### [Set exercise A]
Format the rows below as a Markdown table with the columns "No" and "Entry", numbering each row and putting its line in the second column, and leave out any blank lines. Begin at the line that contains "You are a computer-use agent." and stop after the line that contains "Image resolution: width=2000".

### [Source passage]
The group of studies to which the content analysis of the Los Angeles Times astrology column belongs, sets as its aim the investigation of the nature and motivations of some large-scale social phenomena involving irrational elements in a peculiar way – fused with what may be dubbed pseudo-rationality. Various mass movements spread all over the world in which people seem to act against their own rational interests of self-preservation and the “pursuit of happiness” have been evident now for a considerable length of time. It would be a mistake, however, to call such mass phenomena entirely “irrational,” to regard them as completely disconnected from individual and collective ego aims. In fact, most of them are based on an exaggeration and distortion of such ego aims rather than on their neglect. They function as though rationality of the self-maintaining body politic had grown malignant and therewith threatened to destroy the organism. This malignancy, however, can be demonstrated only after the autopsy. Often enough the consequence of apparently rational considerations leads to ultimately fatal events – the most recent example being Hitler’s shrewd and temporarily highly successful policy of national expansion which by its own logic inexorably led to his doom and world catastrophe. In fact, even when whole nations assume the role of profiteers of Realpolitik, this rationality is only partial and dubious. While the calculations of self-interest are pushed to extremes, the view of the totality of factors, and in particular, of the effects of such a policy upon the whole seems to be strangely curtailed. Overly shrewd concentration on self-interest results in a crippling of the capacity to look beyond the limits of self-interest and this finally works against itself. Irrationality is not necessarily a force operating outside the range of rationality: it may result from the processes of rational self preservation “run amuck.”

### [Set exercise B]
Resume the passage above on irrational mass phenomena, picking up after its final sentence.

### [Supplied entries]
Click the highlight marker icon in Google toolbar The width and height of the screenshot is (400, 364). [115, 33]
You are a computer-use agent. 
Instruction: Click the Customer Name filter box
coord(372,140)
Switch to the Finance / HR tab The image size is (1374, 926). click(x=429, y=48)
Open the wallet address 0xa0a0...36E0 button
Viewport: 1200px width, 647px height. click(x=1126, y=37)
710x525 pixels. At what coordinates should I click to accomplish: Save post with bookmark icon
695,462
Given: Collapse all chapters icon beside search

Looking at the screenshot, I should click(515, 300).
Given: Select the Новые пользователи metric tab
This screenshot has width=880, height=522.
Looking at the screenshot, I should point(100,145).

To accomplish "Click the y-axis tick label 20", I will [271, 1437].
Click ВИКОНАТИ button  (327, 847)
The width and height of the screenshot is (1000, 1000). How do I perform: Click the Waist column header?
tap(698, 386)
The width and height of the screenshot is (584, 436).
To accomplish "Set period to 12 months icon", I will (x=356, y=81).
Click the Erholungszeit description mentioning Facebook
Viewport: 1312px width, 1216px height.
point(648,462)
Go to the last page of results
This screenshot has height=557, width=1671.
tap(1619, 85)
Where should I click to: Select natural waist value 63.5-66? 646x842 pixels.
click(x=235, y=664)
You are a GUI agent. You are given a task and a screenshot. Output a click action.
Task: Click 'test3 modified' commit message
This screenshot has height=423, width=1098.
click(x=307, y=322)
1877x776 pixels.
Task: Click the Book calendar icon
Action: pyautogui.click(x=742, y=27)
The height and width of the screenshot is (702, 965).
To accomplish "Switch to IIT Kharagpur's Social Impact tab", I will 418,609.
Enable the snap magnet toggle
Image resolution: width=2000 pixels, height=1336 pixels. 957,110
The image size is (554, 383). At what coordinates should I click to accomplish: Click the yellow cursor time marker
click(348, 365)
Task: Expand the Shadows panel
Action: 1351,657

### [Exercise response A]
| No | Entry |
|---|---|
| 1 | You are a computer-use agent.  |
| 2 | Instruction: Click the Customer Name filter box |
| 3 | coord(372,140) |
| 4 | Switch to the Finance / HR tab The image size is (1374, 926). click(x=429, y=48) |
| 5 | Open the wallet address 0xa0a0...36E0 button |
| 6 | Viewport: 1200px width, 647px height. click(x=1126, y=37) |
| 7 | 710x525 pixels. At what coordinates should I click to accomplish: Save post with bookmark icon |
| 8 | 695,462 |
| 9 | Given: Collapse all chapters icon beside search |
| 10 | Looking at the screenshot, I should click(515, 300). |
| 11 | Given: Select the Новые пользователи metric tab |
| 12 | This screenshot has width=880, height=522. |
| 13 | Looking at the screenshot, I should point(100,145). |
| 14 | To accomplish "Click the y-axis tick label 20", I will [271, 1437]. |
| 15 | Click ВИКОНАТИ button  (327, 847) |
| 16 | The width and height of the screenshot is (1000, 1000). How do I perform: Click the Waist column header? |
| 17 | tap(698, 386) |
| 18 | The width and height of the screenshot is (584, 436). |
| 19 | To accomplish "Set period to 12 months icon", I will (x=356, y=81). |
| 20 | Click the Erholungszeit description mentioning Facebook |
| 21 | Viewport: 1312px width, 1216px height. |
| 22 | point(648,462) |
| 23 | Go to the last page of results |
| 24 | This screenshot has height=557, width=1671. |
| 25 | tap(1619, 85) |
| 26 | Where should I click to: Select natural waist value 63.5-66? 646x842 pixels. |
| 27 | click(x=235, y=664) |
| 28 | You are a GUI agent. You are given a task and a screenshot. Output a click action. |
| 29 | Task: Click 'test3 modified' commit message |
| 30 | This screenshot has height=423, width=1098. |
| 31 | click(x=307, y=322) |
| 32 | 1877x776 pixels. |
| 33 | Task: Click the Book calendar icon |
| 34 | Action: pyautogui.click(x=742, y=27) |
| 35 | The height and width of the screenshot is (702, 965). |
| 36 | To accomplish "Switch to IIT Kharagpur's Social Impact tab", I will 418,609. |
| 37 | Enable the snap magnet toggle |
| 38 | Image resolution: width=2000 pixels, height=1336 pixels. 957,110 |

### [Exercise response B]
It is the pattern of interacting rational and irrational forces in modern mass movements upon which our studies hope to throw some light. The danger is by no means, as some theories such as Brickner’s Is Germany Incurable?1 would like to have it, a specific German illness, the collective paranoia of one particular nation, but seems to spring from more universal social and cultural conditions. One of the most important contributions psychiatry and psychoanalytically-oriented sociology can make in this respect is to reveal certain mechanisms which cannot be grasped adequately either in terms of being sensible or in terms of delusions. Their investigation points to a definite basis in certain subjective dispositions though they certainly cannot be explained altogether psychologically. Psychotic character structure may sometimes though by no means always, be involved. In view of the presupposition of psychological “susceptibility” it may be assumed that they do not manifest themselves only in the sphere of politics that is at least on the surface realistic, but can be studied in other social areas as well, or even better, although the reality factor is rarely absent even from fads which somehow pride themselves on their own irrationality. Such an approach might be less hampered by rationalizations which in the field of politics are hard to discount. It also might violate fewer taboos and deep-rooted canons of behavior. Above all, it should be possible to analyze the inner structure of such movements on a small test-tube scale, as it were, and at a time when they do not yet manifest themselves so directly and threateningly that there is no time left for objective and detached research. The danger of ex post facto theories might thus be partially avoided.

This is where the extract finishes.